Data scientists will have a bumper year in 2023 as governments invest heavily in applying AI and algorithms to public policy. The European Commission has committed €1.3 billion ($1.38 billion) to research and innovation under the Digital Europe Programme. The UK government is funding £117 million ($143.6 million) for PhDs in AI, and it’s already on the second year of its 10-year plan to “make Britain a global AI superpower.” Examples of ongoing initiatives include the National Health Service’s use of AI to identify abnormalities in CT scans and the Department for Work and Pensions’ efforts to detect fraud in universal credit applications.
While the promise of these technologies is exciting, the new tools will only be useful if the data that feeds into them is accurate and complete. However, in 2023 most government data will still be inaccurate or full of holes.
For instance, outside of a census year, the UK doesn’t have accurate data on the size of its population, the scale of immigration, or the nature of inequality affecting groups like ethnic minorities and the LGBTQ+ community. More than 15 percent of the land owned in England and Wales remains unregistered, meaning that we still don’t know who owns large swaths of the country. The UK Statistics Agency has stripped and recorded the crime of its “national statistics” status because the measures used to track it were so inaccurate. Similarly, there’s still no agreement on how to estimate poverty in the country, making the problem harder to tackle.

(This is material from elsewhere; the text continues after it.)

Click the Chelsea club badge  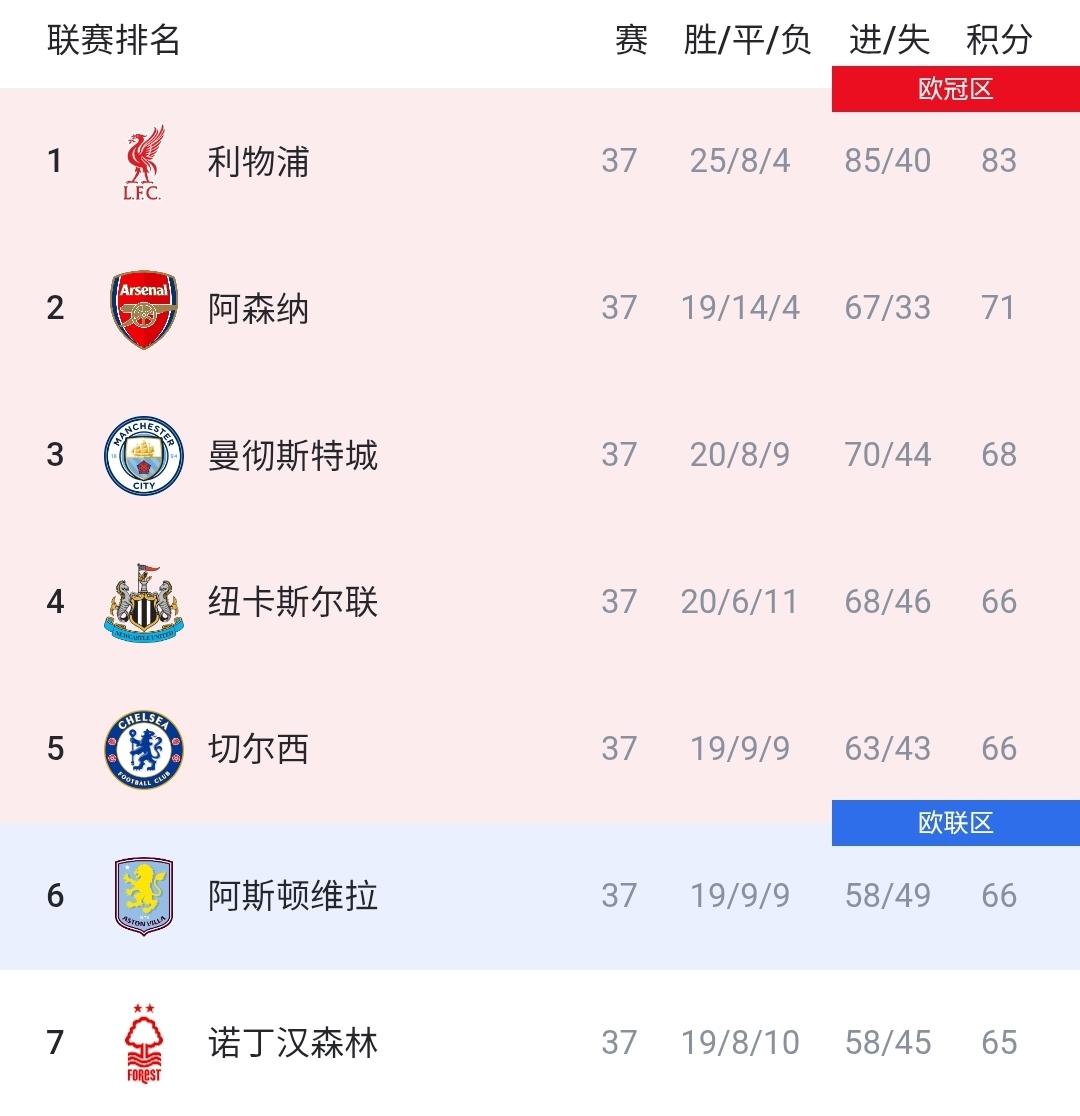144,749
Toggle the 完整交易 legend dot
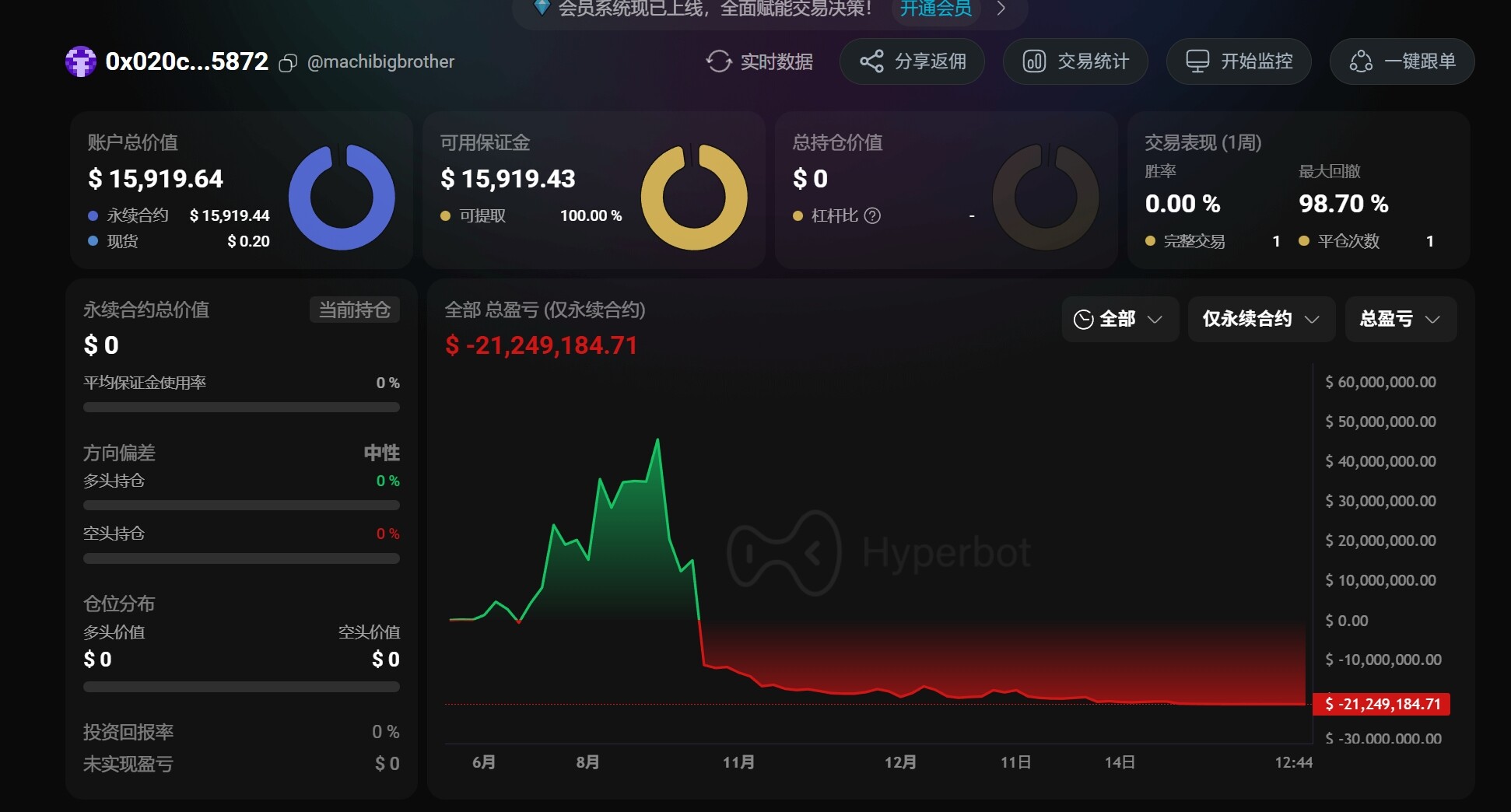 [x=1151, y=241]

Bad data has also been responsible for a raft of major policy mishaps, wasted public funds, and harm to people’s lives. Bad data is why people in the UK have been wrongly deported and accused of being illegal immigrants, as happened during the Windrush scandal. Bad data was behind a childcare benefits scandal in the Netherlands, where benefit claimants were wrongly accused of fraud because a government algorithm had been programmed to identify people with dual nationalities as more likely to commit the crime.

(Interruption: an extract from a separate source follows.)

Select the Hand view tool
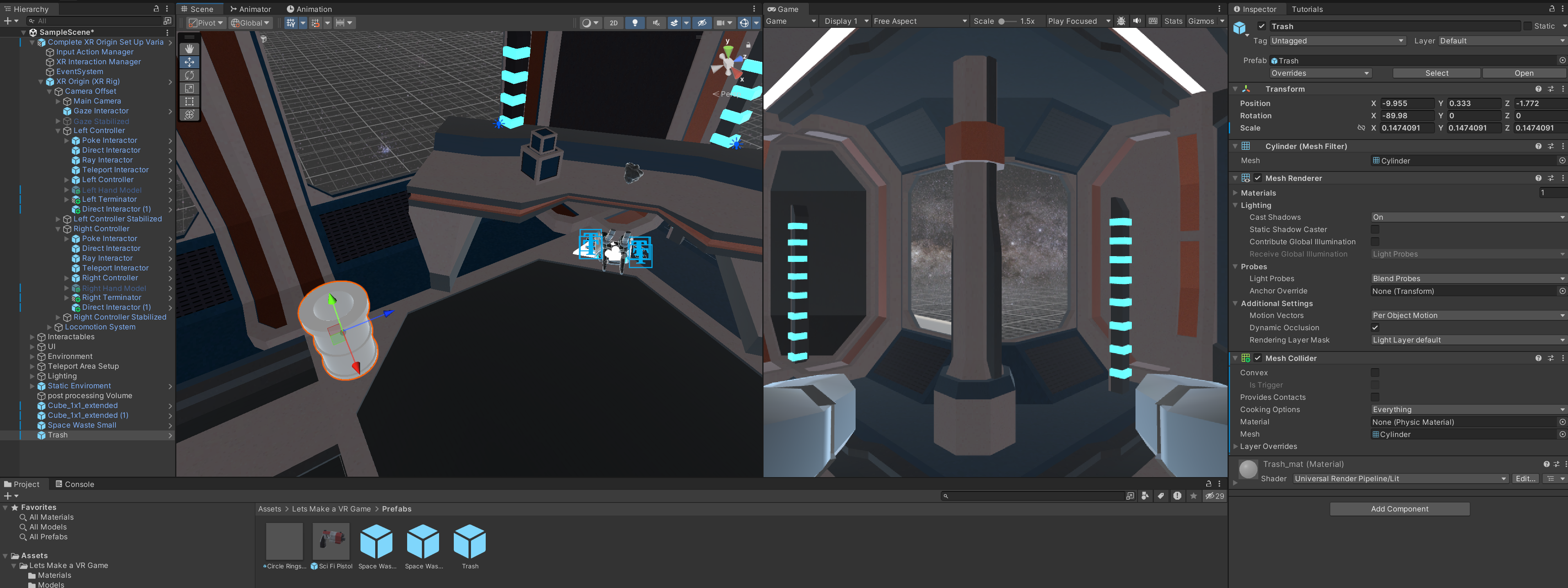This screenshot has width=1568, height=588. [189, 49]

The reality is, when it comes to collecting and analyzing national statistics, many governments around the world are severely underresourced. Globally, one in four children “don’t exist”—their birth was never registered. Only eight of the 54 countries in Africa have fully accurate mortality figures. Large parts of the globe remain digitally unmapped; In India, only 21 percent of the road network exists in digital format. Over half of the world’s countries still don’t have any recent data on eight of the 17 sustainable development goals—targets for the improvement of people’s lives that all UN countries have agreed to try to achieve by 2030. Without data, progress is impossible.

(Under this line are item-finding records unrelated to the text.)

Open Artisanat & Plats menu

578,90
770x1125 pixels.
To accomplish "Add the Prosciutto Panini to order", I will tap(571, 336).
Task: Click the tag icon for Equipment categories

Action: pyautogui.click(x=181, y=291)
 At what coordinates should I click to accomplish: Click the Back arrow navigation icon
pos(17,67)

The promise of AI and big data analytics in fields like health care will be severely diluted if existing government data is outdated and of poor quality. Private intent data—such as from mobile phones and internet traffic—can plug some gaps, as it did for governments during the Covid-19 pandemic. But private companies’ data is itself flawed and generated without the transparency and accountability government data promises. For instance, when the Israeli government started using mobile phone records to track people’s movements to better understand the spread of Covid-19, its supreme court ruled the initiative a breach of privacy.
That said, 2023 will see incremental progress. The UK’s NHS has announced a project to address the gaps in its ethnicity data, for instance. The Democratic Republic of Congo will also be conducting its first census since 1984, an arduous task that will produce valuable information on some of the world’s poorest individuals. These are steps in the right direction, but there is a long road ahead.